Zebrafish may only measure a few centimeters, but they’re invaluable for conducting basic research. Neurobiologist Stephan Neuhauss uses the unassuming animals as model organisms to investigate fundamental biological processes such as eye development as well as disorders of the eye and brain.

Zebrafish are small, sturdy and easy to keep. They are very fertile and their embryos are transparent, which makes it possible to observe how cells and organs develop. These characteristics and their genetic similarity to humans have promoted zebrafish to one of the most widely used model organisms in genetic and developmental biology research.

Stephan Neuhauss and his team at the Department of Molecular Life Sciences conduct research on zebrafish. The researchers’ focus is on the zebrafish eye and the genes that are required for the development and functioning of the animals’ visual organ. From a very early stage, zebrafish have excellent eyesight. The sensory cells in their retina work in a very similar way to those in the human eye, since these fish are also active during daylight. This makes zebrafish ideal objects of research to find out how the eyes and brain work together and to investigate the causes of eye disorders.

The researchers thus bred a line of fish in which the gene for a key transport protein in the retina was eliminated. This resulted in a visual pigment no longer sufficiently regenerating, which in turn means that the retina in these modified fish gets thinner as they age. The animals thus exhibit signs of retina degeneration as observed in humans, which can also be linked to mutations of the same gene. The scientists’ long-term goal is to find new diagnostic methods and therapeutic approaches for hereditary eye diseases.

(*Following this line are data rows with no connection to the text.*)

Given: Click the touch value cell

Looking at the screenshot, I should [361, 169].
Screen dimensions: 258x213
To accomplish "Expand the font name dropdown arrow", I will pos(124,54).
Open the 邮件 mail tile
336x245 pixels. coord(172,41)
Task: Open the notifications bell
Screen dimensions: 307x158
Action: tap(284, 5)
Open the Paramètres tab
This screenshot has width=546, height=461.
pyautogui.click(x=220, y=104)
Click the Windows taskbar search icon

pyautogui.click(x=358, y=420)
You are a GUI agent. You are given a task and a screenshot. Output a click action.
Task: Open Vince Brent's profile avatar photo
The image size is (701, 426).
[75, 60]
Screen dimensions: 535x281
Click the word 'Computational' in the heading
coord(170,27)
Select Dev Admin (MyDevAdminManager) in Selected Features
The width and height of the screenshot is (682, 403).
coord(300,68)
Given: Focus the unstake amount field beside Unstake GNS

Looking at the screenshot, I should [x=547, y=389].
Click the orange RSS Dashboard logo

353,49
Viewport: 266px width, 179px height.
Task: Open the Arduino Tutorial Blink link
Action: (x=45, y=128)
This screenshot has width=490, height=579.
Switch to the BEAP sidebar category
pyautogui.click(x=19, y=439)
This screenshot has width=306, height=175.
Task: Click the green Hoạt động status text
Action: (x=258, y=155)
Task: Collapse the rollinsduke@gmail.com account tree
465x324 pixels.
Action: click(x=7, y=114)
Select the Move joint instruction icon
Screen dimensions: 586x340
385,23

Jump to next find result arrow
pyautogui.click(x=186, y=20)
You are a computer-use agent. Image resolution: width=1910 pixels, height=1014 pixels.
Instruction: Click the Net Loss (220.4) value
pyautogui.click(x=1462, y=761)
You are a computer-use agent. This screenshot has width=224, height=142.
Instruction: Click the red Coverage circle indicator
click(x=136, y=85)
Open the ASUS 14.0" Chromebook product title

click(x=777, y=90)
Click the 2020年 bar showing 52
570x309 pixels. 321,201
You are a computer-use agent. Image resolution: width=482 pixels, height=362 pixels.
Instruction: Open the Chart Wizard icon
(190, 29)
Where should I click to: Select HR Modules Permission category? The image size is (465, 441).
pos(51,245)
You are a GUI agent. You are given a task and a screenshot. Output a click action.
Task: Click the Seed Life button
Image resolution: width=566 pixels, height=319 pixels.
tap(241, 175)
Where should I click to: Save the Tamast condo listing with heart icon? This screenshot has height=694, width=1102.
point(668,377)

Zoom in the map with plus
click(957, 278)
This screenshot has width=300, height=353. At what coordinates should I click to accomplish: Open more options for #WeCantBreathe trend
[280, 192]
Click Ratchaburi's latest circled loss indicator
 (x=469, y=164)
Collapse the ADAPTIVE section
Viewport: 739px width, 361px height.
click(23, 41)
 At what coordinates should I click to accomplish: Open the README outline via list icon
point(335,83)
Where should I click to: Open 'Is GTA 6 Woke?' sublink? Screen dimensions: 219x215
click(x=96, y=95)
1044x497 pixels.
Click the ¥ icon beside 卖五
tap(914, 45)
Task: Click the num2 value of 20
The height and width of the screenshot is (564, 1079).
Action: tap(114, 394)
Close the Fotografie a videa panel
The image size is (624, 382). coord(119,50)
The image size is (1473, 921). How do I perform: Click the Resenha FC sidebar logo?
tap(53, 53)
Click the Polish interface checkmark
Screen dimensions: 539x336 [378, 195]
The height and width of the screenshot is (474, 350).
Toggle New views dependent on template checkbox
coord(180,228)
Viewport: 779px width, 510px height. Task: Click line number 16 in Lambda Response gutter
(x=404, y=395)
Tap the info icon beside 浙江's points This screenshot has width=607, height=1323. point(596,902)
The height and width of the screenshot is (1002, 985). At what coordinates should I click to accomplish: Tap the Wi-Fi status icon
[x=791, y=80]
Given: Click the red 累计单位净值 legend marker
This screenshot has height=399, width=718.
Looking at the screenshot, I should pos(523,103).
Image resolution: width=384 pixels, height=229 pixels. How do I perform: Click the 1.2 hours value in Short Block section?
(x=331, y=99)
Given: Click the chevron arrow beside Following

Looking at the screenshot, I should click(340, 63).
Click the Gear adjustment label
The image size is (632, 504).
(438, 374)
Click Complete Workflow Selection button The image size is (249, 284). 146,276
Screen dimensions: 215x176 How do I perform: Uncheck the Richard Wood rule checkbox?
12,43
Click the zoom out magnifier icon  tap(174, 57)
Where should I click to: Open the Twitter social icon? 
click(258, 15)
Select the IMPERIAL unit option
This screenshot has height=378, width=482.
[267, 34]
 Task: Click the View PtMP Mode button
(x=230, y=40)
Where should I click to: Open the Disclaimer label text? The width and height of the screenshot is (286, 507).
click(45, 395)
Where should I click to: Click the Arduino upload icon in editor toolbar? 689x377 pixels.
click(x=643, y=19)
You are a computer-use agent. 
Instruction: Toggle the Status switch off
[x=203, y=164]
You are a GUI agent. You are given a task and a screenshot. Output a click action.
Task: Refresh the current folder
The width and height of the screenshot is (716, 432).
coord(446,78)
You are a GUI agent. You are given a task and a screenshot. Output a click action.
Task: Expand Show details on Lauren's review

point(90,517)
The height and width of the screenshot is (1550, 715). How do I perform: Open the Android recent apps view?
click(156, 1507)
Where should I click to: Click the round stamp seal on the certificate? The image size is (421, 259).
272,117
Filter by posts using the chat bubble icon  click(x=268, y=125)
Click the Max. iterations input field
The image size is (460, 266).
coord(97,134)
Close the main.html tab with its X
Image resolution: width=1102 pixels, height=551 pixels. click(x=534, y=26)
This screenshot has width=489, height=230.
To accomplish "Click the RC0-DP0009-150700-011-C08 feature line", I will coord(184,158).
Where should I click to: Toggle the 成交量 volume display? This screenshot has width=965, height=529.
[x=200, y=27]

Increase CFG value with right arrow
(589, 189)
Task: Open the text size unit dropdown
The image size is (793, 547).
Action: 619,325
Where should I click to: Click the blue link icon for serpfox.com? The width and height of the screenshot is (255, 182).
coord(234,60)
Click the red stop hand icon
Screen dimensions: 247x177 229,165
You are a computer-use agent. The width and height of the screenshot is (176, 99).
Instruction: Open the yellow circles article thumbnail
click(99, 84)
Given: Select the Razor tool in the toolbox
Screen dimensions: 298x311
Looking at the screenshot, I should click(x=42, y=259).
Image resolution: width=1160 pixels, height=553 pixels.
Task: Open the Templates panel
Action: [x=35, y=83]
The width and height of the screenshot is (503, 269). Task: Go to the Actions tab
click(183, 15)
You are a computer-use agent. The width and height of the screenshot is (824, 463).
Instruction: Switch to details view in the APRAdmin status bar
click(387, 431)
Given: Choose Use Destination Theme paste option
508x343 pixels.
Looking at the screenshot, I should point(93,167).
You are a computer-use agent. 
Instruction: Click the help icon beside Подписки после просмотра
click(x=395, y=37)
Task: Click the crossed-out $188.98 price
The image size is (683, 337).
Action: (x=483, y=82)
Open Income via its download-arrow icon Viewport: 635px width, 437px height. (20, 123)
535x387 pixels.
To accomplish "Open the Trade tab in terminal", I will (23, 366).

Another key part of zebrafish research is on examining the genetic causes of epilepsy. The researchers’ attention here is focused on a protein that regulates the length and scope of neural activity in the brain by removing glutamate between nerve cells. If this protein is damaged, the neural transmitter accumulates in the synaptic gaps and the stimulation of brain networks is thrown off balance.

This kind of neural overstimulation can also be observed in lines of zebrafish in which the genetic blueprint for the relevant protein has been eliminated. Recurring spontaneous seizures or triggered by light occur in the brains of zebrafish larvae – comparable to epileptic seizures in humans. As a result, these fish behave very differently to their genetically unmodified counterparts. The researchers’ next goal is to curb this overstimulation in the brain.

In his latest project, Stephan Neuhauss plans to develop a zebrafish model to investigate malignant brain tumors in children and test new drugs for effective treatments.